ABSTRACT

America's elderly population is soaring, presenting numerous challenges for policymakers in the United States. Other developed nations with aging populations face similar problems. There will be fewer workers relative to retirees in coming decades and the elderly are also expected to live longer. The impact of these demographic changes in the United States is likely to be challenging, especially for America's system of social security. Solomon offers new perspectives on how to meet the future costs of social security without bankrupting the next generation or gravely damaging the U.S. economy. He also shows, more broadly, how to provide for the financial security of America's senior populations.Over the past two decades, primary responsibility for providing a financially adequate retirement has shifted from the federal government and employers to individuals. For most Americans, social security alone will not provide enough income. Most companies have shed their pension plans for 401(k) plans, to which companies and employees contribute, and in which participants must make their own investment decisions.
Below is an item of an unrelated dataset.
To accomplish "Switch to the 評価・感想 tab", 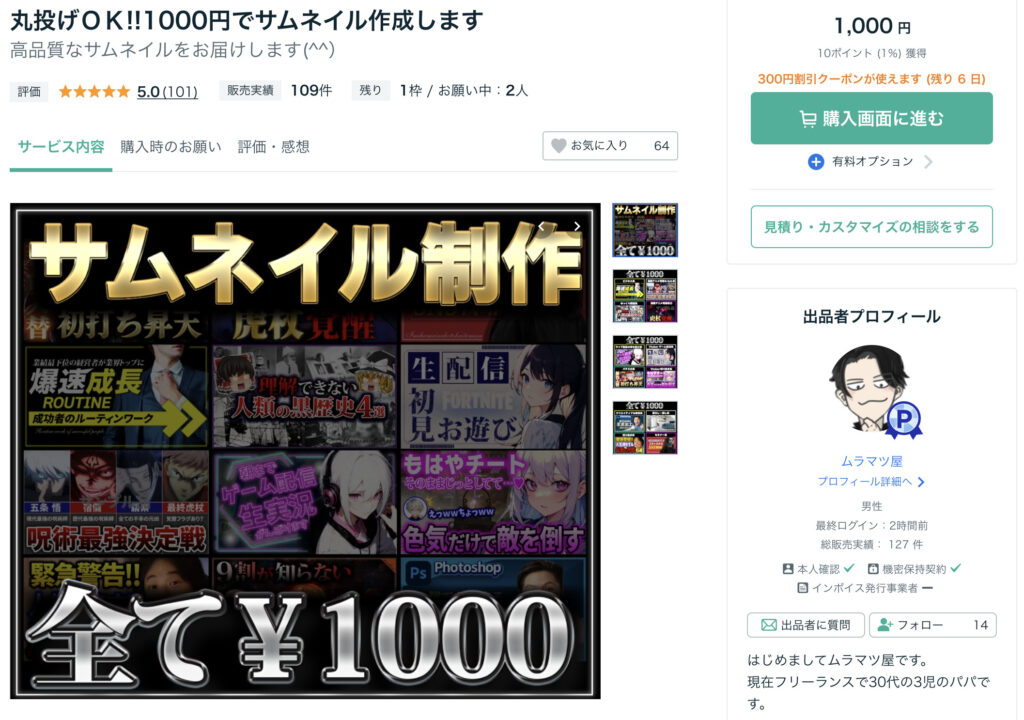I will (x=273, y=147).
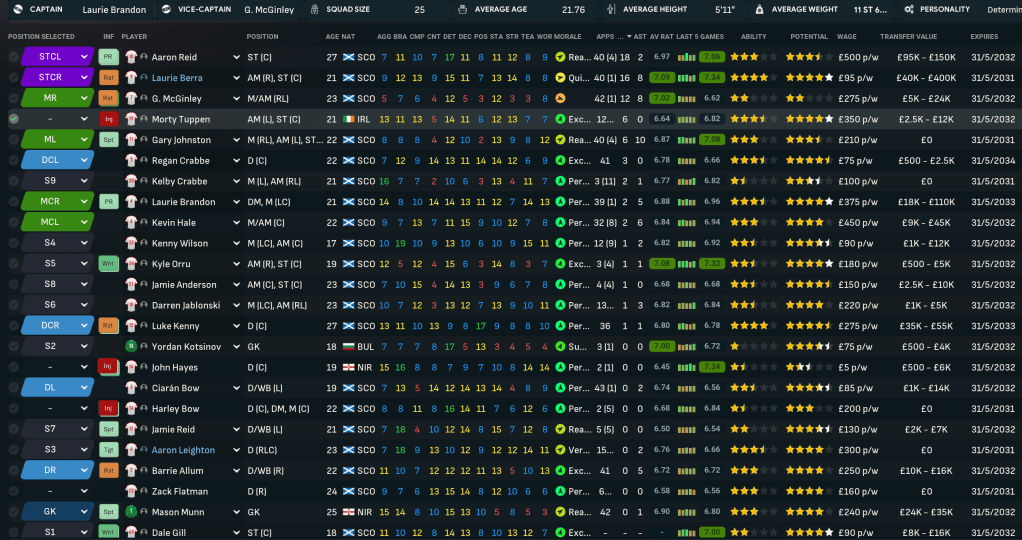Image resolution: width=1022 pixels, height=540 pixels.
Task: Toggle selection checkmark for Morty Tuppen row
Action: click(x=14, y=119)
Consequently, achieving financial security in retirement has increasingly become one's personal responsibility.Solomon deals extensively with the politics of social security, past and present. He examines the presidential leadership of Franklin D. Roosevelt and Ronald Reagan, both of whom revived the nation's spirit in times of crisis, both of whom introduced economic policies that remain controversial to the present day. He also considers in detail contemporary efforts to rethink social security, focusing on fundamental reform of the social security system and the expansion and simplification of employer-sponsored retirement plans and individual retirement arrangements.Richly textured, informed, and informative, Financial Security and Personal Wealth encompasses history, demography, political economy, public finance, social policy.